Византийца, с малых лет приучаемого к возможности чуда, внезапным чудом не удивишь. Все тотчас приняли воскрешение царя как должное, и двинулось шествие с поклонением к его царственным стопам. Первыми это были, конечно, царица Ксения-Мария и ее любимец паракимомен, торжествующие, ибо вернуть царя к жизни удалось все же их партии, лжеврачей прогнать, а праведника из Львиной ямы привезти.
Склонилась несколько сконфуженная кесарисса Маруха, а с нею красавчик Райнер Монферратский, затем, по очередности рангов, и другие. Народ могуче кричал «Цито!» (то есть «ура») и разбегался по своим делам и заботам.
Воскресший пасмурным взглядом глядел на жизнь, куда его заставили вернуться. Смотрел поверх раззолоченных шапок и тиар, фигурных лампад и паникадил. И видел человека, совершенно несхожего с тем, что привык видеть каждый день в течение тридцати восьми лет. Не просто отличного от всех, а принципиально несовместимого с каждым по отдельности и со всеми вместе. Людям, занятым своими делишками и страстишками, он показался бы совершенно обыденным — как дети рисуют? Точка, точка, два крючочка, носик, ротик, оборотик… Император же, самый компетентный человек в государстве, да еще заглянувший по ту сторону жизни, увидел в нем иное.
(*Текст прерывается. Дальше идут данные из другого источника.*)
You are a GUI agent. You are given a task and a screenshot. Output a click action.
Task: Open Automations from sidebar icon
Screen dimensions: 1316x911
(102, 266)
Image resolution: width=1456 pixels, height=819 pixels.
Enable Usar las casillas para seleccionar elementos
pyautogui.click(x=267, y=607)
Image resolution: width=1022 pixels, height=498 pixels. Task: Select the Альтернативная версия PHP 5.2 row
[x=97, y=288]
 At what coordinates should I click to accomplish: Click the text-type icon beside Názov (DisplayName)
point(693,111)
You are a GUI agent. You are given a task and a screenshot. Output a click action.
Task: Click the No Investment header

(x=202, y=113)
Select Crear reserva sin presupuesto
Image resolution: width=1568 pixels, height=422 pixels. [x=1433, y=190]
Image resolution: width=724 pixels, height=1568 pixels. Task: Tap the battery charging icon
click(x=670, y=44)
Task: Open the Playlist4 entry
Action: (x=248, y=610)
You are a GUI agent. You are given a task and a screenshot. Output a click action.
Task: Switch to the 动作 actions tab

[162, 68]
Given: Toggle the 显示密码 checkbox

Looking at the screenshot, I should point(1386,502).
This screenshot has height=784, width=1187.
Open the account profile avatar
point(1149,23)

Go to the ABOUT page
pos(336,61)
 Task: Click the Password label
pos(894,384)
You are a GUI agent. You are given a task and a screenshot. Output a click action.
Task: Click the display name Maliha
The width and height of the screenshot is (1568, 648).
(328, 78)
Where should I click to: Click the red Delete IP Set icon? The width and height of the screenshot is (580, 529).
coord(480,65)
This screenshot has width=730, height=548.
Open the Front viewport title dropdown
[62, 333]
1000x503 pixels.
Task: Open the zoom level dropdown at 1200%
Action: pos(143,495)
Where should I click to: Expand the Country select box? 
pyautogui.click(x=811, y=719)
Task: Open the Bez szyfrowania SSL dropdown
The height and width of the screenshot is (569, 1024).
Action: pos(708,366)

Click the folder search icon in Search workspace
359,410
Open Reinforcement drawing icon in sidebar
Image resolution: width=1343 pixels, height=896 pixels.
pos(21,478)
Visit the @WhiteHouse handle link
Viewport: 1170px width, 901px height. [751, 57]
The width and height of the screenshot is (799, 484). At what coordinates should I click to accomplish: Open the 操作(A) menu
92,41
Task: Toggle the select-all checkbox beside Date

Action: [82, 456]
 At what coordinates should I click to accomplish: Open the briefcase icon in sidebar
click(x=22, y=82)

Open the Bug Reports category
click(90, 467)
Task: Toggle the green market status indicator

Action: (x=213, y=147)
И он сделал первый в своей новой жизни активный жест. Он поднял ладонь ребром и пошевелил ею, как бы желая сказать: разойдитесь же в стороны, не мешайте мне смотреть на этого человека! И все в ужасе поняли, что про главное-то действующее лицо в этой истории они забыли!
Внешне это был обыкновенный юродивый — толпы их шатаются в поисках милостыни. Нагота его еле прикрыта случайной дерюжкой. Уже когда вводили его во дворец, офицеры прикрыли от срама коротким варяжским плащом. Ноги и все другое в разводах гнилого рыбьего сока.
Но лицо, лицо — без всякого подобия зависимости! Гордое, но простое. Умное, но без выкрутас. В империи таких нет, так и хотелось спросить: а где, голубчик, в какой стране вас выращивают, такой народ?
8Привели императорских врачей и поставили на колени. В нелепых одеяниях, присвоенных их сословию, были они похожи на диковинных птиц — с хохолками, пышными воротниками, декоративными перьями. С надеждой врачи взирали на воскресшего повелителя.
Но повелителю было не до них, потому что он сидел уставясь на юродивого, который его исцелил. Тогда за дело взялся верховный паракимомен.
— Слуги дьявольские! — сказал он тихим голосом, так как тихий голос увеличивал силу гнева. — Чуть было вы не погубили высочайшего! Если бы Господь не послал нам праведника сего…
Однако от гнева пора было переходить к новым триумфам.
— Продать их всех на рынке! — приказал он. — Да не с Гиппократовых мостков, где лекарями торгуют, а с землекопских, пусть попадут на общие работы!
Эскулапы затрепетали, стали рвать на себе остатки волос. Кесарисса Маруха, на правах любимицы отца, вывела из строя обреченных тощего носатого человечка в шляпке лопушком, заявив, что это ее личный раб, да к тому же он и не врач, а Фармацевт.